Stored records
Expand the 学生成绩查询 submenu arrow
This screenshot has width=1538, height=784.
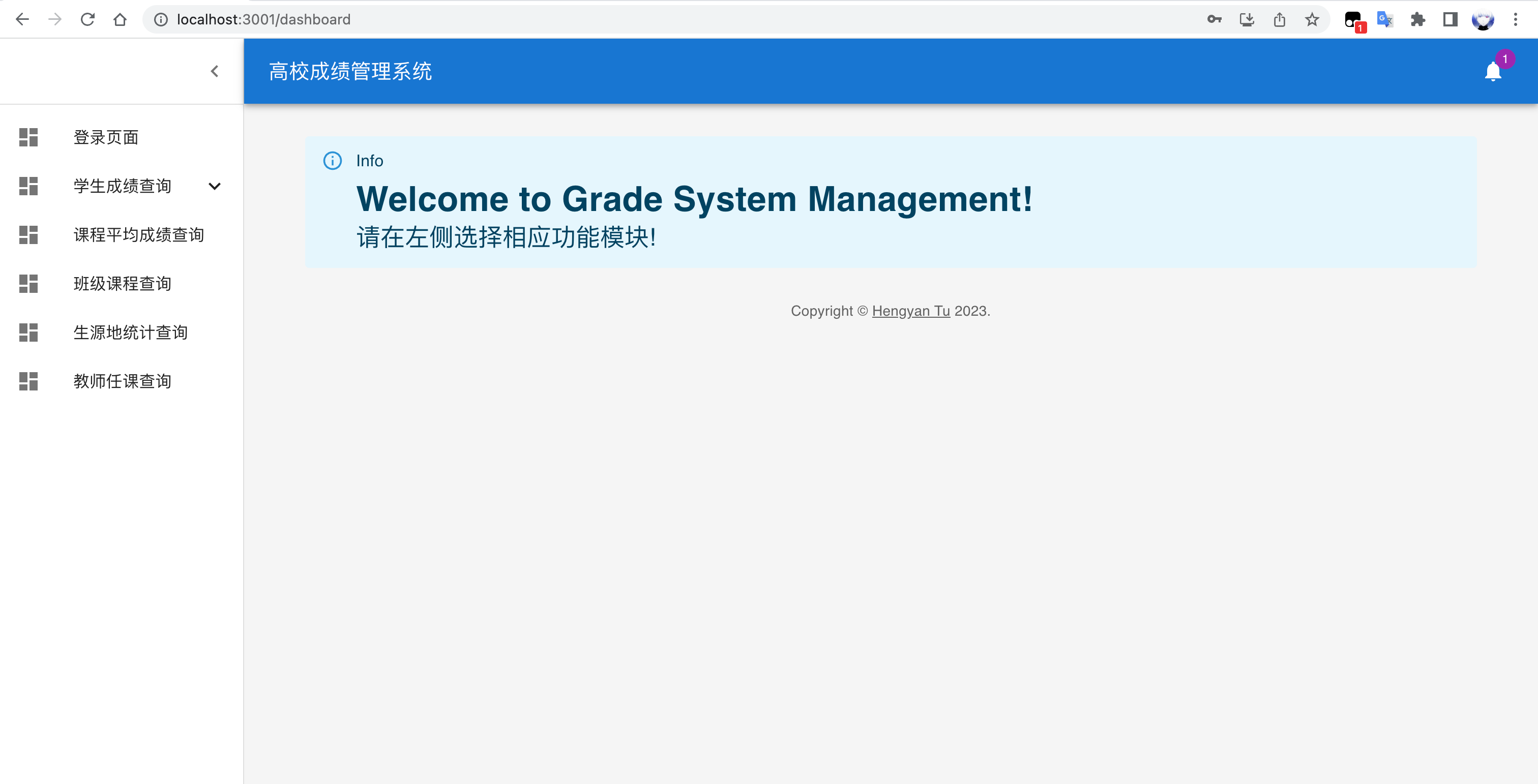click(214, 186)
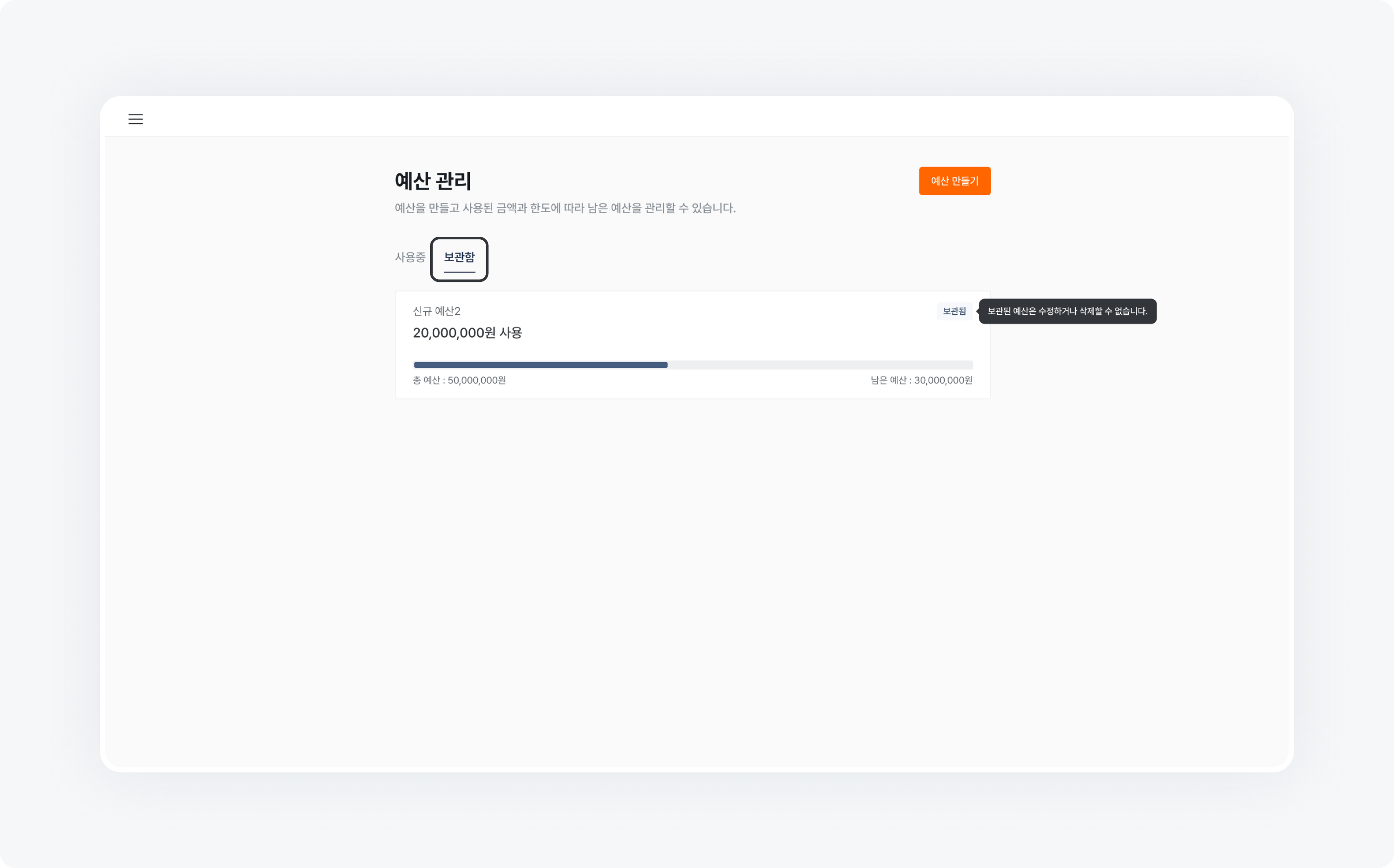Click the filled portion of the progress bar
Viewport: 1394px width, 868px height.
coord(540,365)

## TASK BRIEF
The answer should consist of all the records, duplicated exactly, with no images included.

## TASK RESPONSE
Expand the 学生成绩查询 submenu arrow
This screenshot has width=1538, height=784.
click(214, 186)
Click the filled portion of the progress bar
Viewport: 1394px width, 868px height.
coord(540,365)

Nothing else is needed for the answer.